Did I bring a smile to your face when I went back to our Saturday mornings of the past? Hopefully, the vivid memories of fun and laughter that many of you enjoy today are reminders that you will never forget watching those animated cartoons that found their way into our living rooms by way of television back in the day. Some of you must have remembered that you would not miss watching “Yogi Bear,” Huckleberry Hound,” “Mr. Magoo,” “Bullwinkle,” “The Pink Panther,” “Top Cat” and “Deputy Dawg.” Were you a fan of Clutch Cargo and Paddlefoot? What about Heckle and Jekyll? Did you gravitate to the action heroes such as Mighty Mouse? While these characters are undoubtedly on the favorite lists of some, I would bet that “Popeye the Sailor Man” was on everyone’s most popular cartoon lists. Popeye was an overwhelming favorite for many. You may have agreed with my assessment of the cartoon character that I loved the most and still stops me in my tracks today; Tweety Bird, also known as Tweety Pie or simply “Tweety,” is that character.
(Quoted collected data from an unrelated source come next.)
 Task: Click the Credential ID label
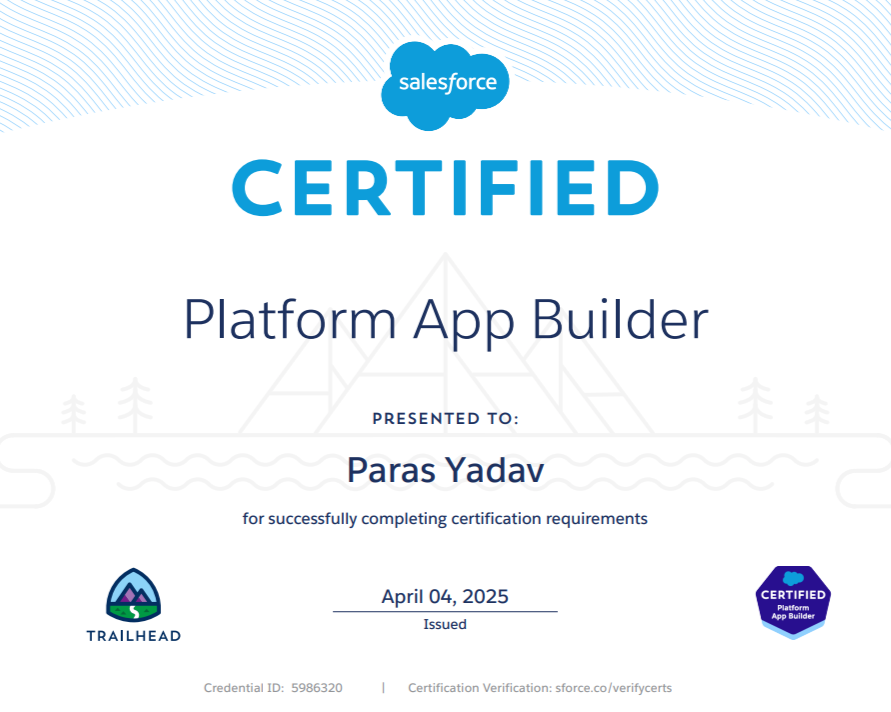click(241, 688)
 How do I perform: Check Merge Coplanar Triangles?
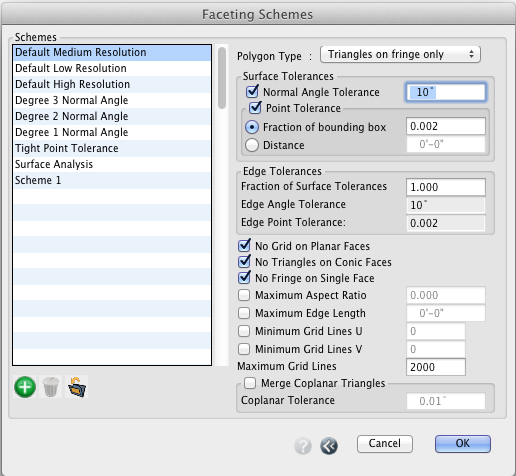tap(250, 383)
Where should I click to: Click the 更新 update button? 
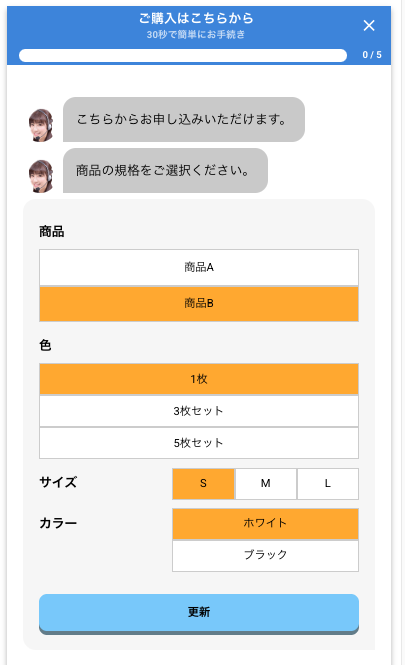(199, 614)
This was one of my favorite columns this past year.

Hopefully, you learned something from my column “The Green Book,” a travel guide for Blacks, and “The Black Wall Street,” which focused on economic development in a town during segregation. Perhaps you learned more about me when I shared with you my Black memorabilia collection. Were you offended, or were you understanding of my column on “Amos ‘n Andy?” Did you become curious after reading my column about “play relatives,” where I discussed play brothers, play sisters and even play mothers and fathers? There were my columns on bow ties, old-fashioned snowballs, hot weather, family phrases, family clubs, the Importance of the kitchen, fixing things and borrowing things. My columns dealing with Mother’s Day, Father’s Day and the loss of loved ones and close friends were very special. Hopefully, you read these columns and were touched in some way, in the same manner as I was in writing them. Finally, there was my column on words, where I pointed out that the big words, the flowery words, take a back seat to a word that was heard quite often in the past, but which seems to have been eliminated from our vocabulary today; one of the most beautiful words in the English language. I trust that you read closely and internalized this simple phrase, “Thank you,” which was used frequently back in the day.

As I pointed out earlier, space will not permit me to comment on all of my columns from 2011. I take this opportunity to thank you for reading and following my weekly column and each special edition column. I also thank you for the warm comments received from many and the ideas some have provided for my columns. I look forward to continuing to provide you with warm memories of bygone years as I again take trips to that period that I fondly refer to as back in the day.